::: THE DATA :::

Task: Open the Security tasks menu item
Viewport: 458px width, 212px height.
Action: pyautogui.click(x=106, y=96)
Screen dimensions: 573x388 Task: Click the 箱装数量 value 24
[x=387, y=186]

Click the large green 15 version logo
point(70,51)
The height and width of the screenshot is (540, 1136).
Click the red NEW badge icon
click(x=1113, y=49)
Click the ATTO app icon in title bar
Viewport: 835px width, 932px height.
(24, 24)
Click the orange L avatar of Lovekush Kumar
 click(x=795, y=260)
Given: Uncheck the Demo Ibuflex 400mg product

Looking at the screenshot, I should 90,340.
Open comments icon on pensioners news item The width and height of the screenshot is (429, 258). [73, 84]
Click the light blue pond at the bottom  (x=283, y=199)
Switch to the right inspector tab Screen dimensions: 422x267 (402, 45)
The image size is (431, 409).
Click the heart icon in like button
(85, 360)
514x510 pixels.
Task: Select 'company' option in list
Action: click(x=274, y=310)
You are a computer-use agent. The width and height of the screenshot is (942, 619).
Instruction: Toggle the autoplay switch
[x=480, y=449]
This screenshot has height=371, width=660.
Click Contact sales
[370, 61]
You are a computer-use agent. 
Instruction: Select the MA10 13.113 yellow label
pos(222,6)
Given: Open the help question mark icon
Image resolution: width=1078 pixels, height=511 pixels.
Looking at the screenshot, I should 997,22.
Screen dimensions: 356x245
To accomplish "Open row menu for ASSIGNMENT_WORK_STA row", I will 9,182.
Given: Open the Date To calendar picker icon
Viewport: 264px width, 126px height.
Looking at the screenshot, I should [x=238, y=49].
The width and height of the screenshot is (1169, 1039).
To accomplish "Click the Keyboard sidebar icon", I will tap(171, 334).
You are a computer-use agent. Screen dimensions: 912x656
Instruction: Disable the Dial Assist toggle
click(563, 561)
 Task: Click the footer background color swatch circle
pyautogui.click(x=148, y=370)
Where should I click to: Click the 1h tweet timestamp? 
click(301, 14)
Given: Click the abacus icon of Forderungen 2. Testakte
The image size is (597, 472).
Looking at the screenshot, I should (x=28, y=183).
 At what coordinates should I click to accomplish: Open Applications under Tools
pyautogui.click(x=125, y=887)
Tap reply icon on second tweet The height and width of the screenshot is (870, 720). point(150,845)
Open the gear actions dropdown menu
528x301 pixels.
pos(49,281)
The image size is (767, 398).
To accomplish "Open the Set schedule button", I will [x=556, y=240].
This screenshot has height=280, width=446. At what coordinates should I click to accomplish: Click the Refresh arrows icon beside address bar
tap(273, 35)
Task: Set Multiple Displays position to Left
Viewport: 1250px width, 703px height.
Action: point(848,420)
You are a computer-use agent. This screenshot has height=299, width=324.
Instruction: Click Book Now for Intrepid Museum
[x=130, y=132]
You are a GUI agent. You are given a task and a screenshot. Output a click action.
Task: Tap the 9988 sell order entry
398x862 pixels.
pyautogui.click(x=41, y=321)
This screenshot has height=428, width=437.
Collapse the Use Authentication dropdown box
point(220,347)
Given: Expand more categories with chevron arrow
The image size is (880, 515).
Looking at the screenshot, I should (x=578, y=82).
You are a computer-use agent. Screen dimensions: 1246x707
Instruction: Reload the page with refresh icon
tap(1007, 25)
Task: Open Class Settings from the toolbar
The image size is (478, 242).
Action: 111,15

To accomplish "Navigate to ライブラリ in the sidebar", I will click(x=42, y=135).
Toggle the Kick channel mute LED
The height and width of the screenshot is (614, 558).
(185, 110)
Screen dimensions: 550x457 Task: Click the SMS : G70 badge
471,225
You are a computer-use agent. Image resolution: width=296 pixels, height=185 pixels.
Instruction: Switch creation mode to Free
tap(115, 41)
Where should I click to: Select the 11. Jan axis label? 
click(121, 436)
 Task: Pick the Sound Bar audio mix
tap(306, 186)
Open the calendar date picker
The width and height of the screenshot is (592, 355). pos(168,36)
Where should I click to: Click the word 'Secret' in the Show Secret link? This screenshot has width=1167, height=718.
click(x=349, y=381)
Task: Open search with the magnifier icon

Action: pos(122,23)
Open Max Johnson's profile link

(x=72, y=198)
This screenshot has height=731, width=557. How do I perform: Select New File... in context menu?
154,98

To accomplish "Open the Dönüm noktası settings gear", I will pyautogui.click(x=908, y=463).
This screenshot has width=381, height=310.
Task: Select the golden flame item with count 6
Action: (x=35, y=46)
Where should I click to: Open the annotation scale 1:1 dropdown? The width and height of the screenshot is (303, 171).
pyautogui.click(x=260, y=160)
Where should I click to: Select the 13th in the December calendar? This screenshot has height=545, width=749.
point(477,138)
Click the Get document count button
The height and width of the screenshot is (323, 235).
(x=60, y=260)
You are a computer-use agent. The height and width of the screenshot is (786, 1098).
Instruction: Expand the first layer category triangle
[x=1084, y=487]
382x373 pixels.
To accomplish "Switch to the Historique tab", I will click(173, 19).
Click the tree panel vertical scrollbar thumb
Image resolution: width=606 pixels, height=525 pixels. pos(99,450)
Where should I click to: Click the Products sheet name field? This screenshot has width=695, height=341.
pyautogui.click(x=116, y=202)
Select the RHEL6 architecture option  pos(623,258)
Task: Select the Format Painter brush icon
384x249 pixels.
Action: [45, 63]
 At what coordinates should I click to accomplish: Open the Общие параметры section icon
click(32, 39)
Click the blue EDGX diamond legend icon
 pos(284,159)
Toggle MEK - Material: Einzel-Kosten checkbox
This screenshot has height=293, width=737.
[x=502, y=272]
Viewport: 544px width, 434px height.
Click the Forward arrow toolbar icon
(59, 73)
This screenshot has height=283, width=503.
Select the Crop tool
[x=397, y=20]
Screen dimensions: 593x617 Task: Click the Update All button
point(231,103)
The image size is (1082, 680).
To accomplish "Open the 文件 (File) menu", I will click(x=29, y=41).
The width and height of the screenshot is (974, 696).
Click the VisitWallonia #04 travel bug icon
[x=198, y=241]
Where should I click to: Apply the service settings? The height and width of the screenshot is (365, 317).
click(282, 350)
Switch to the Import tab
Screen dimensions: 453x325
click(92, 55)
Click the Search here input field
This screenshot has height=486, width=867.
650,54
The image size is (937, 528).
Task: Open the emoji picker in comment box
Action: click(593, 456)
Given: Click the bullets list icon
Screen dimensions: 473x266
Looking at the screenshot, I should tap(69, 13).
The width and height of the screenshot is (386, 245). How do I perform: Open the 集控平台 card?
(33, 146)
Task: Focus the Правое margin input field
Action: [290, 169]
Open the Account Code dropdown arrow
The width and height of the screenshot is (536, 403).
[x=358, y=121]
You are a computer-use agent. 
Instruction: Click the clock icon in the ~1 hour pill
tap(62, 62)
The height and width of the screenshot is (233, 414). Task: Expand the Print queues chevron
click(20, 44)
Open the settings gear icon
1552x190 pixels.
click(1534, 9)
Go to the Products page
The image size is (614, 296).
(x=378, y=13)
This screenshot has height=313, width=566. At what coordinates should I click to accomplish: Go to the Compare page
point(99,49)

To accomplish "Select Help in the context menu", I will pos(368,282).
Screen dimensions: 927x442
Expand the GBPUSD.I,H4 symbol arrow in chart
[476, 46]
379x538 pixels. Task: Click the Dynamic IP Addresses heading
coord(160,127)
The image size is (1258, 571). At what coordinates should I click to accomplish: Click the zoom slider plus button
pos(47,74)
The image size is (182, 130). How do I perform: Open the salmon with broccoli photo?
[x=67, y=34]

:::

• WHAT IS REQUIRED: Every line that holds the string "sidebar" must be copied from the records above.

• REPLY TO THE TASK:
To accomplish "Click the Keyboard sidebar icon", I will tap(171, 334).
To accomplish "Navigate to ライブラリ in the sidebar", I will click(x=42, y=135).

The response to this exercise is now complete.